Soit un distribution ayant pour moyenne μ et variance σ².

On échantillonne identiquement et indépendamment la distribution n fois, et on obtient les échantillons {x₁, …, xₙ}.

Alors on peut estimer la moyenne par m=1/n ∑xᵢ. Comme xᵢ sont des variables aléatoires, m l’est aussi, et on peut prouver que son écart type (l’incertitude) est σₘ=σ/√n. On note alors μ=m±σₘ. Expérimentalement on ne connaît pas σ, mais on peut l’estimer par σ≈s=√[1/(n-1) ∑(xᵢ-m)²].

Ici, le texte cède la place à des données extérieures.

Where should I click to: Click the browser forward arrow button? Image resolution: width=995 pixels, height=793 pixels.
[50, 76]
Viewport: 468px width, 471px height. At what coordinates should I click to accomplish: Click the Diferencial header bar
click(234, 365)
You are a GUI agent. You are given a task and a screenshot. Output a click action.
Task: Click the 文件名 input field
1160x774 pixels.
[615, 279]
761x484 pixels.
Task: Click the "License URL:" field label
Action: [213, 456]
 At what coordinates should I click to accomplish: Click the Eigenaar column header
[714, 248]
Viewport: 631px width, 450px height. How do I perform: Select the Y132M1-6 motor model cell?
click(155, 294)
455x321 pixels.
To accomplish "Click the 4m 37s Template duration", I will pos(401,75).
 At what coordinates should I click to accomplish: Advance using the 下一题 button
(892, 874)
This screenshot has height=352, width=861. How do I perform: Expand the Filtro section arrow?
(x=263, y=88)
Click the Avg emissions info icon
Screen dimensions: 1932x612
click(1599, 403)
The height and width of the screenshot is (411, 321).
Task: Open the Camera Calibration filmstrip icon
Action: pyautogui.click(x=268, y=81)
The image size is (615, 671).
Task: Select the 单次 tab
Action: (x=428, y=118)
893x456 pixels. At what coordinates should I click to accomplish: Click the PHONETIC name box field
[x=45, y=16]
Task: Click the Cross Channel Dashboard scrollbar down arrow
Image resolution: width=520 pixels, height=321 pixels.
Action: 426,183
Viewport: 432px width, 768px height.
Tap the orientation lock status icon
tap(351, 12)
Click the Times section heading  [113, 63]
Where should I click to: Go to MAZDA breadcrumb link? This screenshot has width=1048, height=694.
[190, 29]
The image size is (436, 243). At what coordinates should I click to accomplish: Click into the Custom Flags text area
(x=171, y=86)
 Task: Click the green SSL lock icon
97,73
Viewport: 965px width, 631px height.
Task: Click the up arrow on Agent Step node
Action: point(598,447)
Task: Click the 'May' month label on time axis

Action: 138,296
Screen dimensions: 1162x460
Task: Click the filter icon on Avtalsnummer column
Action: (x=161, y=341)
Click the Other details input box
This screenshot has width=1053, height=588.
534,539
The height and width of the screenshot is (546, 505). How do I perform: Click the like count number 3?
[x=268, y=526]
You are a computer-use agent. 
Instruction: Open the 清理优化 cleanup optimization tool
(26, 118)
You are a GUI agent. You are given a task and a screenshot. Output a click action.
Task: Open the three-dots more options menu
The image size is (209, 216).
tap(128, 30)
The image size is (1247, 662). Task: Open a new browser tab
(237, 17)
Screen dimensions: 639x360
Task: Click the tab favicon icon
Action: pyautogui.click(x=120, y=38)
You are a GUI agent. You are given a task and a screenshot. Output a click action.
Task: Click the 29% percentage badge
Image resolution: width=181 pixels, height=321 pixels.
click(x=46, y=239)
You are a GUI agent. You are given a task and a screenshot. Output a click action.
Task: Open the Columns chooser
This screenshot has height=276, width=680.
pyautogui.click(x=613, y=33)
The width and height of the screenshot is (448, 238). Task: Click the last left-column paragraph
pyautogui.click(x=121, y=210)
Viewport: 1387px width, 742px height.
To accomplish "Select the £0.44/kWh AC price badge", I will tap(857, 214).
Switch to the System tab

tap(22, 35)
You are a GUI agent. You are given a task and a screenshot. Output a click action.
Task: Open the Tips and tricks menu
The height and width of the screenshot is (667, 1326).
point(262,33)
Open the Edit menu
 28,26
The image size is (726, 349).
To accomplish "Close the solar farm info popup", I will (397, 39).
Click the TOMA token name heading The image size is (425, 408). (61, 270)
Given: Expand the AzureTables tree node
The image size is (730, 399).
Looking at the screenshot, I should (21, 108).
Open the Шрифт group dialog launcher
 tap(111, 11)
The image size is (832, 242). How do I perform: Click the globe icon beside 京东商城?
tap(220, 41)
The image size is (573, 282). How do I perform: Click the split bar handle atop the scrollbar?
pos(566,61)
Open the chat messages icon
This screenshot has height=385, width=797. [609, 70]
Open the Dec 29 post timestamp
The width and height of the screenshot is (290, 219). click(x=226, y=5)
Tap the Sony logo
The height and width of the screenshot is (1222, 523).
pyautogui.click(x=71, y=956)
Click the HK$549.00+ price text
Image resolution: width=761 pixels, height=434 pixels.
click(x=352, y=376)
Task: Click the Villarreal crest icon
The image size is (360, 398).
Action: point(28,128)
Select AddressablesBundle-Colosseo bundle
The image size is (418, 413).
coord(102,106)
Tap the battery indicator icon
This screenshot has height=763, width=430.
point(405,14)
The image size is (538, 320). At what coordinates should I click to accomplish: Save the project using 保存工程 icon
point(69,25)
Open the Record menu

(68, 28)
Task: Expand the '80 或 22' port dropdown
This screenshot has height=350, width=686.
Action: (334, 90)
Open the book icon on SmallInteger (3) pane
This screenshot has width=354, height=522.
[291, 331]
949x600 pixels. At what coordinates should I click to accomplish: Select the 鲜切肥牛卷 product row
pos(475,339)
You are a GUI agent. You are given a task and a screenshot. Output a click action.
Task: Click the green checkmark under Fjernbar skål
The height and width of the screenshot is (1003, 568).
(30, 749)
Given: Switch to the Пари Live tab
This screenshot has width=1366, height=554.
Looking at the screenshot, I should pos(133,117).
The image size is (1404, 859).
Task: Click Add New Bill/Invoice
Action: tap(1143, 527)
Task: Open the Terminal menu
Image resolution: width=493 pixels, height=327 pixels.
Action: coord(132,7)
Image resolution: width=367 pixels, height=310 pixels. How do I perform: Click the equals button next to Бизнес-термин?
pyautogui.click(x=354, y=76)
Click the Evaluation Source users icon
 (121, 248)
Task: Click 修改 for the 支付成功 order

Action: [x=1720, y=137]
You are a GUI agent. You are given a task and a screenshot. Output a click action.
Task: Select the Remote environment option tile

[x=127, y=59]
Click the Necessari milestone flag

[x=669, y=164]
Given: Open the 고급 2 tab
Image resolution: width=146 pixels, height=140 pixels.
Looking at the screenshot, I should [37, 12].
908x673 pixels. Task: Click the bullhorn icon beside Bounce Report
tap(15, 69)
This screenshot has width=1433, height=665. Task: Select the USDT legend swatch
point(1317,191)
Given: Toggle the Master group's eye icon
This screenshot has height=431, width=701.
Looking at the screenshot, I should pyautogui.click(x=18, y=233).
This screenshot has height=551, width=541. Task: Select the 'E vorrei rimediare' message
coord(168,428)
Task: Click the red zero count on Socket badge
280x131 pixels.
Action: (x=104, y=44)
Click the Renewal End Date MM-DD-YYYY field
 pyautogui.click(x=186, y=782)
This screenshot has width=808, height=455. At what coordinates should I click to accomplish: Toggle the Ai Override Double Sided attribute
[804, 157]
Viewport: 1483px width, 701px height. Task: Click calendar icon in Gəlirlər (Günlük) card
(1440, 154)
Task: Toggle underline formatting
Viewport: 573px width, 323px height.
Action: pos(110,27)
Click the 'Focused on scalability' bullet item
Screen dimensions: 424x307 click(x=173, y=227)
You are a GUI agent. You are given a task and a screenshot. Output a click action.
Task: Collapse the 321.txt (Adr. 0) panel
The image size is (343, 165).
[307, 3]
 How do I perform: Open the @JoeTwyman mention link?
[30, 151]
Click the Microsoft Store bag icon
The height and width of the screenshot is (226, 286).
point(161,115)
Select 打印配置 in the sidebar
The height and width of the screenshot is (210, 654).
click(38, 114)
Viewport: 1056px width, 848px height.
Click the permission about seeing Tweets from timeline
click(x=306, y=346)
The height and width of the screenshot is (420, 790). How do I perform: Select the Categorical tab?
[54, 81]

Lien vers les données brutes et génération de graphes pour l'épisode 3.

References

Bertin, J. (1977). La graphique et le traitement graphique de l’information. Flammarion.
Cairo, A. (2019). How charts lie: getting smarter about visual information (First edition). W. W. Norton & Company.
Huff, D. (1954). How to lie with statistics (26th print). Norton.
Macdonald-Ross, M. (1977). How numbers are shown: A Review of Research on the Presentation of Quantitative Data in Texts. AV Communication Review, 25(4), 359–409. https://doi.org/10.1007/BF02769746
Spence, I., & Lewandowsky, S. (1991). Displaying proportions and percentages. Applied Cognitive Psychology, 5(1), 61–77. https://doi.org/10.1002/acp.2350050106
Stephens-Davidowitz, S., & Pinker, S. (2017). Everybody lies: big data, new data, and what the Internet can tell us about who we really are (First edition). Dey St., an imprint of William Morrow.
Tufte, E. (2007). The Visual Display of quantitative Information (2nd ed.). Graphics Press.